People v. MillerAnnotate this Case
Sara, an elderly woman, owned the property and resided there with her husband, who has dementia. San Mateo County informed Sara that she owed taxes and faced foreclosure. Miller, a real estate salesperson, contacted Sara and offered to secure a reverse mortgage to pay Sara’s tax obligation. Miller provided Sara with a document to sign. Sara believed the document was to secure a $500,000 reverse mortgage and that after she signed, Miller would pay the taxes. Sara did not read the document but signed it. The document was actually a purchase agreement. A deed transferring the property to Rex was recorded the same day. The District Attorney’s Office notified Sara of the sale. Lion had purchased the property from Rex. Miller pled no contest to unlawfully and knowingly procuring and offering a false or forged instrument to be filed in a state public office and grand theft of the property. Lion filed a quiet title action.
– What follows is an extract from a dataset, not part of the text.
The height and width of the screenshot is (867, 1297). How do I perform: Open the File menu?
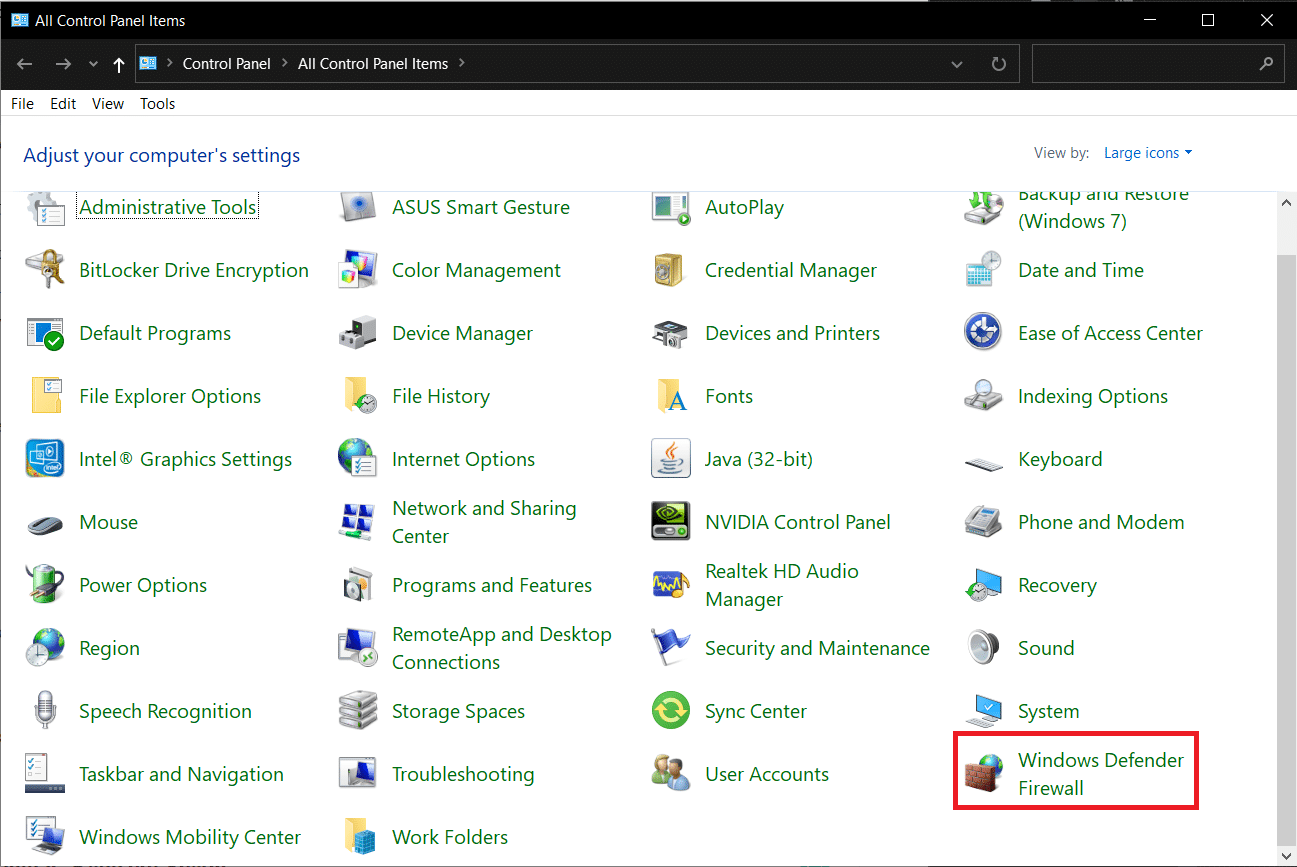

The state moved to void the deed to Rex. The court determined the deed was forged and that the matter was appropriately addressed in the criminal proceeding. The court of appeal affirmed the adjudication of the deed as void from its inception, rejecting arguments that Miller’s no contest plea “was not an adjudication of the alleged falsity or forgery” of the deed, that the finding was not supported by the record, and the court should have deferred to the pending quiet title action.